2 isle students being honored for volunteering
The Prudential Spirit of Community Awards, which honors middle- and high-school students throughout the nation for volunteer work, is recognizing two Hawaii teens.
Alexandra Skrocki, 17, a senior at Radford High School, has hosted an annual Back to School Teen Party in her backyard for the past four years to welcome new students from military families to her community and ease anxiety about starting at a new school. Skrocki has also prepared home-cooked meals for single airmen; mentored children of deployed parents; and baked holiday cookies for active-duty men and women. About 60 percent of Radford High’s students are military dependents.
Kaytlen Akau, 13, of Lihue, an eighth-grader at Chiefess Kamakahelei Middle School, is an avid volunteer in her community who logged more than 300 hours last year working with children as a dance studio assistant and a leader at a county enrichment program.
Both students are among 102 youth volunteers — two from each state and the District of Columbia — named as state honorees in an awards program run by Prudential Financial in partnership with the National Association of Secondary School Principals.
Recipients receive $1,000, an engraved silver medallion and an all-expenses-paid trip in early May to Washington, D.C., for four days of national recognition events.
A team of students representing the Computing, Electronics and Networking Technologies program at Honolulu Community College took seventh place in the nation in the Gold Division of the Fall 2014 season of National Cyber League.
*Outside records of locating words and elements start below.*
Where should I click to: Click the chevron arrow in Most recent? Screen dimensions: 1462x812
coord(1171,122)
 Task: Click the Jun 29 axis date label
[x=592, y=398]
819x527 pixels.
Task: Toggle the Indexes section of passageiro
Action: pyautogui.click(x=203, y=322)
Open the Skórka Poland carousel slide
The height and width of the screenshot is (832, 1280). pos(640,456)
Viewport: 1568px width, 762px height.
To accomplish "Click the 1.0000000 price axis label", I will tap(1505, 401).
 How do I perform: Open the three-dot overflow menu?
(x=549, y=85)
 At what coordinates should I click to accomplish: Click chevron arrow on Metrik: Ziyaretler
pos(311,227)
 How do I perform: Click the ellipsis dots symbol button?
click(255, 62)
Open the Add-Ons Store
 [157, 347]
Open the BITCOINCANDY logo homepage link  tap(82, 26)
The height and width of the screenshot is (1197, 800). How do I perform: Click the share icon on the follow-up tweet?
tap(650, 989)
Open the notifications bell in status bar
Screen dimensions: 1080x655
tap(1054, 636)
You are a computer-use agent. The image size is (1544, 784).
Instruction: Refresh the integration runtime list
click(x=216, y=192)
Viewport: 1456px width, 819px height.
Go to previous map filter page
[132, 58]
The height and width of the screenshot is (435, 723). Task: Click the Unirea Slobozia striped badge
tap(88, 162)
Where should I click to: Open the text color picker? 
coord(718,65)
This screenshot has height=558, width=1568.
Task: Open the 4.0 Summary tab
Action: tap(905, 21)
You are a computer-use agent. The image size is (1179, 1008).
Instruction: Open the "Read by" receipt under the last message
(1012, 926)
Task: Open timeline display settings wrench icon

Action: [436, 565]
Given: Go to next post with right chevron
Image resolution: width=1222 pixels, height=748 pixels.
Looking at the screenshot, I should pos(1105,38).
The team was anchored by Eric Kotake, who placed third, Taylor Kina, who placed 76th, and Joe Lee, who placed 103rd among 822 competitors representing more than 145 colleges and universities.
The National Cyber League is a cybersecurity competition.
Anne Chung, an assistant professor in business technology at Hawaii Community College, has been named Hawaii Business Education Association Educator of the Year.
Chung has taught at Hawaii Community College since 2009. She is a Gen VII Wo Learning Champion and a Gen VIII Community Colleges Leadership Champion, and in 2014 she received the Frances Davis Award for Excellence in Undergraduate Teaching.
An active HBEA member, Chung serves as the HBEA’s president. She also serves on the Western Business Education Association’s executive board.
Chung began her teaching career in 1993 as a high school teacher. While teaching full time at the high school level, she earned her master’s degree in occupational studies from California State University at Long Beach.
She holds a bachelor’s degree in Japanese studies, a minor in business administration and a teaching certificate from the University of Hawaii at Hilo.